Most of the pictures on the walls looked like more or less distorted reflections of each other. Jackson Pollock's nonobjective snarl of tar and confetti, entitled No. 14, was matched by Willem DeKooning's equally fashionable and equally blank tangle of tar and snow called Attic. If their sort of painting represented the most vital force in contemporary U.S. art, as some critics had contended, art was in a bad way.
Yet the abstract wing of the show included some startlingly original pictures. Morris Kantor's Lonely Bird knit the shapes of buildings and trees together with looping lines and high-keyed colors, that were all his own. In Lee Catch's dark little Fruit Boat, with its cold blaze of lights seen across the water, abstraction and representation were happily merged. Catch's painting was one of the simplest and smallest on display, but it had size.
Readily recognizable art played second fiddle at the Whitney, except for a couple of standout pictures. Jack Levine's Act of Legislature--a dull-looking chap in a toga stabbing a half-naked girl--was a vivid, if highly unpleasant, mixture of lust and righteous rage. At the Sea a Girl was a pompously titled new departure for Henry Koerner, one of the country's most promising young painters. With even more ambiguous symbolism than that which characterized his last exhibition (TIME, Feb. 21), Koerner had painted a girl hauled from the ocean while an uncurious crowd fished from the dock above. Koerner's oil was as stark as a tabloid photo, and more disturbing. Was the Girl a successful channel swimmer, or an unsuccessful suicide? The painting offered no clue.

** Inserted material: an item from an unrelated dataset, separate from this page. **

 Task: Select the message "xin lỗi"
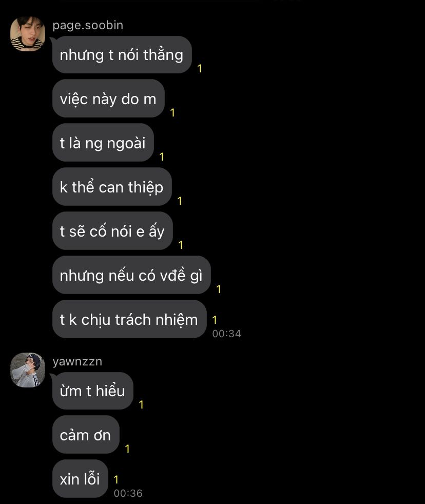(80, 479)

As the show opened, the Whitney announced it would soon jettison its fine collection of 19th Century art (worth perhaps $250,000), use the proceeds to buy more & more paintings like those in the current show. For the price of such a proven masterpiece as Thomas Eakins' The Biglen Brothers Ready to Start the Race, the Whitney could probably pick up the latest Koerner, and the latest Kantor, Gatch and Levine, too.